Campaign Update: Mississippi Raises the Minimum Age of Commitment to 12

Congrats to NJJN member, Southern Poverty Law Center in Mississippi for their role in helping to pass Senate Bill 2282. The bill is a huge landmark for Mississippi youth justice advocates that raises the minimum age of commitment to 12 years old. Prior to the bill’s passage children could be committed to state training schools or detention facilities at as young as ten years old.

The win is part of a larger wave of legislation that seeks to end the criminalization of very young children. States across the country are currently considering proposals to increase the age at which youth can be sent to juvenile court, detained, and committed all generally referred to as “minimum age laws”. Over the past few years, California, Massachusetts, and Utah, have each set the highest minimum age for juvenile court jurisdiction at 12 years old.  Mississippi now joins the fold by ensuring children under 12 cannot be  committed to youth facilities.  The Mississippi bill does not contain any carve outs and will become effective on July 1, 2021.

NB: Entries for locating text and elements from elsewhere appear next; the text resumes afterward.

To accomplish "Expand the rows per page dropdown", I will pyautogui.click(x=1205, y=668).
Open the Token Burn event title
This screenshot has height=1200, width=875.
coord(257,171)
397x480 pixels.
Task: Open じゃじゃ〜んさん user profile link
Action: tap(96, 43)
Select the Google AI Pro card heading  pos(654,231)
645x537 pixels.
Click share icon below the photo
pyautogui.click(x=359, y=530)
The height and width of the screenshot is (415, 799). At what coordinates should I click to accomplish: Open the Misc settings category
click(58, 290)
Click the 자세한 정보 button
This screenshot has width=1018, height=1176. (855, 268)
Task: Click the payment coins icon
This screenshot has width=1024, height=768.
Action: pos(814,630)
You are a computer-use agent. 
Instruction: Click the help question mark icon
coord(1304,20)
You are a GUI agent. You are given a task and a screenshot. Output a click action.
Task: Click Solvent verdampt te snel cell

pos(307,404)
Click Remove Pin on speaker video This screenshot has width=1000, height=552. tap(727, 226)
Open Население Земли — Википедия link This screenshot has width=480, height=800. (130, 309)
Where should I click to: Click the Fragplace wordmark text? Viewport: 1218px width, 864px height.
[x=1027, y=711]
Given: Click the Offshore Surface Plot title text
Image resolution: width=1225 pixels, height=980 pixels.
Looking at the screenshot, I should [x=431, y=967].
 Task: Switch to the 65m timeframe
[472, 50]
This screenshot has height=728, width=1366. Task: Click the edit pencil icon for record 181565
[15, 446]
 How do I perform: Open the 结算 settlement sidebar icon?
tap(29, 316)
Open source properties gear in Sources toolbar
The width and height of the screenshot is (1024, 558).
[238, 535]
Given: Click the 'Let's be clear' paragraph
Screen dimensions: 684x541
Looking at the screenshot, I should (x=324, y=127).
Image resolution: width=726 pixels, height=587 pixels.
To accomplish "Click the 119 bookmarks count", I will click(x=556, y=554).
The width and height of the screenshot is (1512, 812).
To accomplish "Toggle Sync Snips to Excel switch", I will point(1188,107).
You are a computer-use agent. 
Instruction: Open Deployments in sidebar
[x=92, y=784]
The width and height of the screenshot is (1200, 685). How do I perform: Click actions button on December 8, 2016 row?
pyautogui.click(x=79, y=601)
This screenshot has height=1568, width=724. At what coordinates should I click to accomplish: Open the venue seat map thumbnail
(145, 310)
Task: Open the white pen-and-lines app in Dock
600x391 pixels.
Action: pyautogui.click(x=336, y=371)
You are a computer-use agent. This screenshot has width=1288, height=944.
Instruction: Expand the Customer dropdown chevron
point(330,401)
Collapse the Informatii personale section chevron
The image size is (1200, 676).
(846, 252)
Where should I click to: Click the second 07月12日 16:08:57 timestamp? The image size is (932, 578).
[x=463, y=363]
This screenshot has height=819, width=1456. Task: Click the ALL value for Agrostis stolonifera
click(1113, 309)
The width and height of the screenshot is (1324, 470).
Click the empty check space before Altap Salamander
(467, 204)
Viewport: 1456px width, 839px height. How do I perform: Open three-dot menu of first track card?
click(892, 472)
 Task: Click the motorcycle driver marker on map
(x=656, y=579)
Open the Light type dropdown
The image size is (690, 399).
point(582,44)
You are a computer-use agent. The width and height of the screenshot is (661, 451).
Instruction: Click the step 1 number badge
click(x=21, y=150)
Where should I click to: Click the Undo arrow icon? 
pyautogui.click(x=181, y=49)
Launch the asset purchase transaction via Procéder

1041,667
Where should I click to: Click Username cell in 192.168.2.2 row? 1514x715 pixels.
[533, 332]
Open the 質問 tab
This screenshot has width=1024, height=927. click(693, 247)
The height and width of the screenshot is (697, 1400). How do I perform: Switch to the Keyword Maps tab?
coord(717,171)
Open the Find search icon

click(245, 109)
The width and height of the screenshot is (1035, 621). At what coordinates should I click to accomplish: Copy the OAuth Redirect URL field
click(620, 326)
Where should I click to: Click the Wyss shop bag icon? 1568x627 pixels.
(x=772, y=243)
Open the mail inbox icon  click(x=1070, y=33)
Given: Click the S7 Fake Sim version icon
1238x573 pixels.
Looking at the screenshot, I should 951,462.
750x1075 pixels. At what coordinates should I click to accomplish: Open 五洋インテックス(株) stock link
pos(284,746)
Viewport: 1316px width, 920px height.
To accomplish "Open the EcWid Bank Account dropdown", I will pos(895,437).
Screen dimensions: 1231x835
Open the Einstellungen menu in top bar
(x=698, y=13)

Recognizing the numerous negative repercussions on children’s wellbeing, advocates across the nation are working tirelessly to raise their states’ own minimum age laws.  Momentum is building with eleven states currently considering minimum age laws. These include Texas’ HB 1430 which seeks to raise the minimum age to 12 (from 10) and the upper age to 20, and New York’s SB S4051 which seeks to raise the minimum age from 7 to 12.

We applaud Mississippi for leading the way and look forward to seeing where the current movement to implement minimum age laws takes root next.